Взрыв повторился, и Глаша поняла, что это не гром. Уж очень он был тугой и короткий. Как будто взорвалась в огне бочка с керосином. И потом кто-то кричал. Протяжно и громко. Глаша прислушалась, но слов не разобрала. Подъезд был заколочен, и она черным ходом выбежала на двор, а оттуда на улицу. Кричали где-то в конце улицы, и Глаша заторопилась туда. Тяжело топоча сапогами, ее обогнал вооруженный патруль. На углу толпилась кучка народа, пахло дымом и гарью и кричали мальчишки: "Водокачку взорвали! Водокачку взорвали!"
Глаша сначала не поняла, о чем они, потом сообразила, что взрыв был на водонапорной станции, и побежала по переулку вниз, к набережной.

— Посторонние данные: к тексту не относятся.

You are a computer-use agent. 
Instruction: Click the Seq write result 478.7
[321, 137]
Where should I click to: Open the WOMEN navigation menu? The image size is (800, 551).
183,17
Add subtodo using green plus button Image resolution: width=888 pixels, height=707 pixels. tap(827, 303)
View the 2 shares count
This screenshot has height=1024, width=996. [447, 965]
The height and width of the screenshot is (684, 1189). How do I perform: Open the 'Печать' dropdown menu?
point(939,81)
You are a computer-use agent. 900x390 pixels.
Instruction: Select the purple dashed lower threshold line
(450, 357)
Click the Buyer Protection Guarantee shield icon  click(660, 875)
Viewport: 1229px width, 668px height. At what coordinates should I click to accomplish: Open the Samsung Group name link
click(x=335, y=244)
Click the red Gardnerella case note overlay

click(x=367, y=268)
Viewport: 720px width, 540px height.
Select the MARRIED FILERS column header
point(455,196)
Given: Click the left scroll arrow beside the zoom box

Из окон двухэтажного здания станции выбивались языки пламени. Огонь почти не различался на солнце, и когда ветер относил черные клубы дыма, то казалось, что никакого пожара нет, а сложенные из красного кирпича стены, уже потемневшие от копоти, побурели просто от времени.
Сколько себя помнит, Глаша всегда удивлялась тому, что каменные дома могут гореть. Она понимала, что горят не сами кирпичные стены, а все деревянное, что внутри них: полы, двери, оконные рамы, – и после пожара остается стоять на пепелище обугленная каменная коробка с черными пустыми провалами вместо окон. И все-таки каждый раз, когда она видела, как трескаются от жара кирпичи, обугливаются стены, рушится на сгоревших стропилах крыша, ей казалось, что горит сам каменный дом, еще недавно такой надежный и неприступный, как крепость.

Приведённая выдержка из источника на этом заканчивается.